Argparse for a whole toolbox

If argparse turns one script into a tidy CLI, dz does the same for a whole collection of tools -- across languages and runtimes. Each tool keeps its own language and environment (a Python script, a shell one-liner, a compiled C/C++ or C# binary, even a Dockerized step); dz is the single discoverable front door and dispatches to whatever each tool actually is. The pattern holds even when the only thing the tools share is the problem they solve. "Many tools, one command" is a way to assemble a project-specific CLI fast, without first turning every script into a package.

Installation

pip install dazzlecmd

This puts the dz command on your PATH. The short alias dazzle-dz installs the same tool.

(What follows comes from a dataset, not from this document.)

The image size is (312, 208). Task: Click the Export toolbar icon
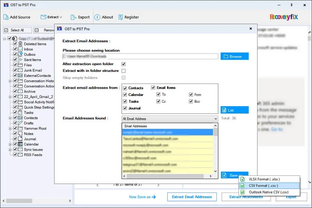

On externally-managed Python (PEP 668 -- recent Debian/Ubuntu and similar block a system-wide pip install): install into a virtual environment, or use pipx:

pipx install dazzlecmd
# or: python -m venv .venv && .venv/bin/pip install dazzlecmd

Or install from source:

git clone https://github.com/DazzleTools/dazzlecmd.git
cd dazzlecmd
pip install -e .

Usage

# List all available tools
dz list

# Run a tool (all arguments pass through)
dz dos2unix myfile.txt
dz rn "(.*)\.bak" "\1.txt" *.bak
dz delete-nul C:\projects
dz links -r --type symlink,junction    # Find all symlinks and junctions recursively
dz links --broken                      # Find broken links in current directory

# Get detailed info about a tool
dz info dos2unix

# List kits and their contents
dz kit list
dz kit list core
dz kit list dazzletools

# Create a new tool (also: dz new kit, dz new aggregator)
dz new tool my-tool             # manifest + script
dz new tool my-tool --simple    # + TODO.md, NOTES.md
dz new tool my-tool --full      # + ROADMAP.md, private/claude/, tests/

# Version info
dz --version

Included Tools

dazzlecmd ships with three kits plus a set of verb-grouped overlays:

  • core (always active) -- f-cp, f-mv, find, fixpath, links, listall, rn, safedel
  • dazzletools (always active) -- 19 cross-platform utilities, grouped into text/files, git/repo, Claude Code, Windows sysadmin, and archives
  • media (opt-in: dz kit enable media) -- 7 ffmpeg-based video/audio/image/gif tools
  • virtual kits -- f: / md: / windows: / claude: overlays that expose alias names for related tools under a shared prefix (dz f:cp, dz md:unwrap)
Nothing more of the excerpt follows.